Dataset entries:

::::

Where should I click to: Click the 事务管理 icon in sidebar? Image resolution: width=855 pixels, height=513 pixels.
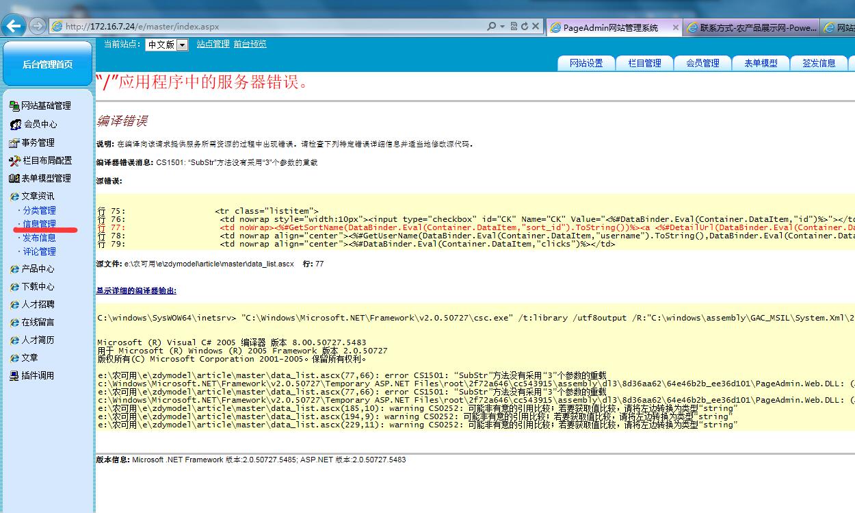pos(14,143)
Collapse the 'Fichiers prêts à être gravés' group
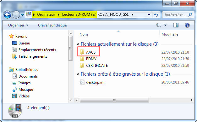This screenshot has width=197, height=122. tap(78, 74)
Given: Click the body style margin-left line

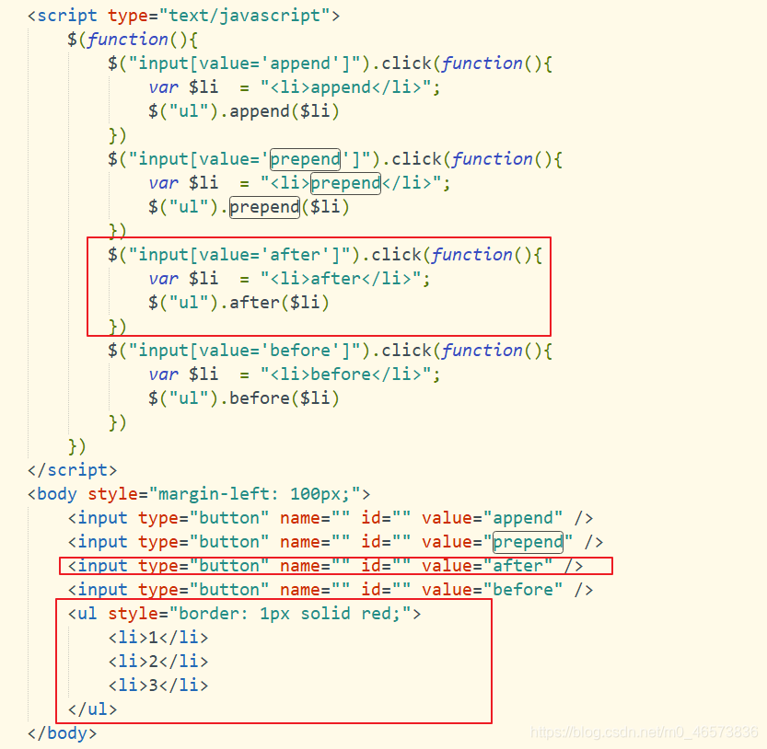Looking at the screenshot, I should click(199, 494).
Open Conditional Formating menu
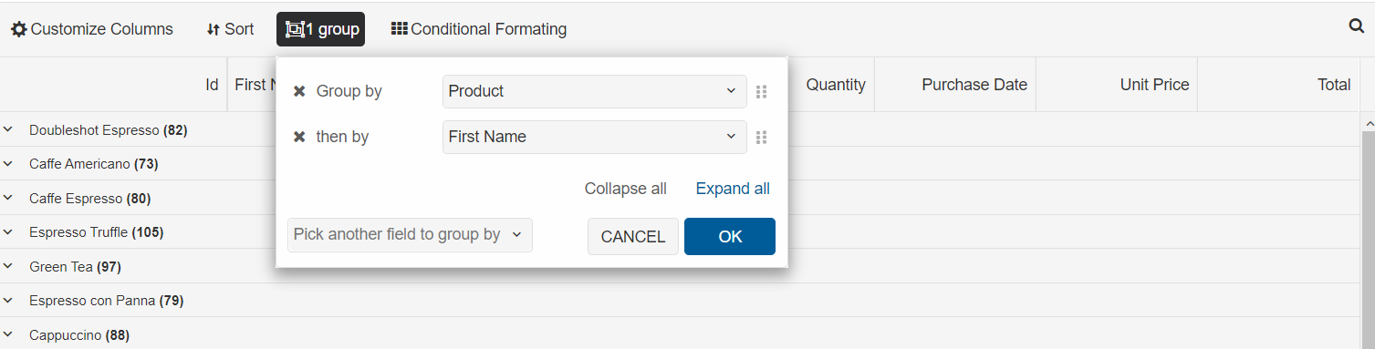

::::

Repeat, exactly and only, the lines from the one containing "Collapse the 'Fichiers" through the final line of the data, both ends included, leaving out any picture.

Collapse the 'Fichiers prêts à être gravés' group
This screenshot has width=197, height=122. tap(78, 74)
Given: Click the body style margin-left line

Looking at the screenshot, I should click(199, 494).
Open Conditional Formating menu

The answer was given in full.